**Exercise directions**
Extract every line from the entries below that contains the word "resolution", matching case exactly.
start Records for the exercise
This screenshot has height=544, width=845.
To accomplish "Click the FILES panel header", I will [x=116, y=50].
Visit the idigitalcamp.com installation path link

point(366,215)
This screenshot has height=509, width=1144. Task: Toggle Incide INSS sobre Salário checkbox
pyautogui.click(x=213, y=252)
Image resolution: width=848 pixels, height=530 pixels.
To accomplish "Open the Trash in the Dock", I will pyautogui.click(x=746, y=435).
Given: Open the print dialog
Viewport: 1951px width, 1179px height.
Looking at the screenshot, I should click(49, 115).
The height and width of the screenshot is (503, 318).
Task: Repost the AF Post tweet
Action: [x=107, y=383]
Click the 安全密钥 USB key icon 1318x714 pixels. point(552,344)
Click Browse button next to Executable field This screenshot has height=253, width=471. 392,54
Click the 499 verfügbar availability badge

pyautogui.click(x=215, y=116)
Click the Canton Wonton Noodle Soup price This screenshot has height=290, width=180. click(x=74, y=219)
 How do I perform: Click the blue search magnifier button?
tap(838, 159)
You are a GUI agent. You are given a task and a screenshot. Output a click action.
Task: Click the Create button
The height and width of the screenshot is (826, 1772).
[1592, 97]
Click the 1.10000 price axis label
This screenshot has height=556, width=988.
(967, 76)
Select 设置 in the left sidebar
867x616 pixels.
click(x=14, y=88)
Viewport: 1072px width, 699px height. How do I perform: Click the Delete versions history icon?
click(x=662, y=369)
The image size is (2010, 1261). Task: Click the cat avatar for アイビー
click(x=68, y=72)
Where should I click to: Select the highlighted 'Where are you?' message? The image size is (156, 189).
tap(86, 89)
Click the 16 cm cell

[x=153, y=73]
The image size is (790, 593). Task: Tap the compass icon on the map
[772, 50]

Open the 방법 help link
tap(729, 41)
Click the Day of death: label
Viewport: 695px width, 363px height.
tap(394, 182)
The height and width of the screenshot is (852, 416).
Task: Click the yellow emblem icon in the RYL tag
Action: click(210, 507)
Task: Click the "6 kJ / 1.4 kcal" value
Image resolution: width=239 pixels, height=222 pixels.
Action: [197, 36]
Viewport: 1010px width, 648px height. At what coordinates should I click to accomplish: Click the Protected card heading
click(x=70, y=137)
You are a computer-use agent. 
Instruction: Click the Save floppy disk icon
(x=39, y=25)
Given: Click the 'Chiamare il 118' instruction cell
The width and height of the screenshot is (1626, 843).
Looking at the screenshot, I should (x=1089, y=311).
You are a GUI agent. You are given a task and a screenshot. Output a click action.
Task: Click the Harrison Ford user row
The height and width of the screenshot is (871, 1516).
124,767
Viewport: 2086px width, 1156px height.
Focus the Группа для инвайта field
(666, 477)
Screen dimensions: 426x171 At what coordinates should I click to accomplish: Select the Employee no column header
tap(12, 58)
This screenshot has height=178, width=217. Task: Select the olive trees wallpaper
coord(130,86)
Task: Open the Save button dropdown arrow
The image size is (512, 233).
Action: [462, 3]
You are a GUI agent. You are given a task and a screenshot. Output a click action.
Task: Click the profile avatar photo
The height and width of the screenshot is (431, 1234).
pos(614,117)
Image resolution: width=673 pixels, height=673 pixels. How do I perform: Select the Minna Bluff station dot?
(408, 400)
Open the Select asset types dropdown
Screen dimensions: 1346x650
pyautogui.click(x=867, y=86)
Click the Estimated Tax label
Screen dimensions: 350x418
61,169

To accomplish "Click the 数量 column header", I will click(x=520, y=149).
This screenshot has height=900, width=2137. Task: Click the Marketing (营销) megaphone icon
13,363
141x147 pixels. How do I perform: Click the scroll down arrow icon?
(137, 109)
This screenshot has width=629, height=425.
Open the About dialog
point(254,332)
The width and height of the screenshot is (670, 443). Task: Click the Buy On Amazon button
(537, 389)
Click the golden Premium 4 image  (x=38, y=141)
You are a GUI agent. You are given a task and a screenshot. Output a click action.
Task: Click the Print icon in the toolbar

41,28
end Records for the exercise
**The reply**
Image resolution: width=848 pixels, height=530 pixels.
Image resolution: width=239 pixels, height=222 pixels.
Image resolution: width=673 pixels, height=673 pixels. How do I perform: Select the Minna Bluff station dot?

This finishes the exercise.